Initially, the JUH did not like the role of the Saudi King in the abolition of the Caliphate and becoming the custodian of the two holiest shrines of Islam with the support of the British. But over the years when Saudi Arabia emerged as oil power, its Ulema ignored the Saudi’s anti-Caliphate role and fell in line on the command of the Wahhabi outfits like World Muslim League and Muslim Brotherhood which were basically working as Saudi agents to counter the modernizing zeal of Kamal Ataturk among the Muslims in democratic countries by preaching dogmatic Islam. Ironically, the JUH even ignored the pro-British role of Saudi Monarchy in t ending the Ottoman Empire and abolition of Caliphate and facilitated the import of Wahhabism.

The re-emergence of Ulema-power in the successful revolution in Iran in late seventies of the last century and the rise of Taliban in Afghanistan in its last decade generated a new spirit of anti-modern phenomenon among the Indian Ulema particularly the Deobandis. While following the radical path of Islamism they have even proven to the Islamist world that like their Arab counterparts who are under the process of transforming the ‘Arab spring’ into a sultry summer of their pristine root, they will also not allow the Indian Muslims to integrate in Indian society and continue their movement for a separate identity for the Muslims.

Conclusion

Deviating from the spiritual part of Islam, the Ulema associated with institutions and Islamic organizations like Darul Uloom Deoband, Jamiat Ulema-e-Hind, Ahle Hadees, Jamaat-e-Islami Hind and others have surrendered to Saudi-sponsored hard-line Wahhabi Islam for the lure of oil earned wealth and thereby misguiding the Indian Muslims to follow the extreme path of the faith and destroying the ethnic identity of the majority of Indian Muslims. Due to their self-seeking interest they do not want the Muslim society to accept modernism as it will adversely affect their commanding influence over the community. So long the contemporary Muslim society in India does not block the political role of Ulema, the future of this second largest religious group in the country would remain chaotic.

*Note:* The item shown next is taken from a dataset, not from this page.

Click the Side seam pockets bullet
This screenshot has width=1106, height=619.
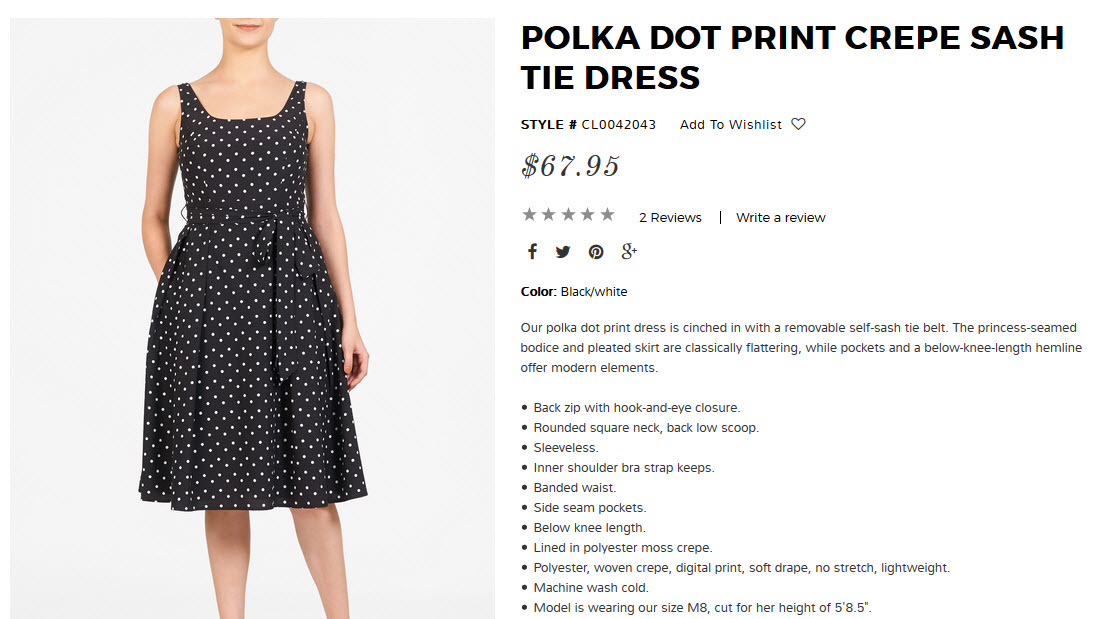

AIUMB, though the representative body of the largest majority of Muslim population in India, in absence of any political support, its appeal to the Muslims to reject the Deobandi Ulema may be a futile exercise. Unfortunately, no political party in the country has made any sincere effort with aggressive challenge to counter the so called ‘nationalist’ Ulema of Deoband for facilitating the import of Wahhabism with the sole agenda to restore a theocratic government and commitment to abide strictly by Saudi interpretation of Quranic code even in this modern age of liberalism.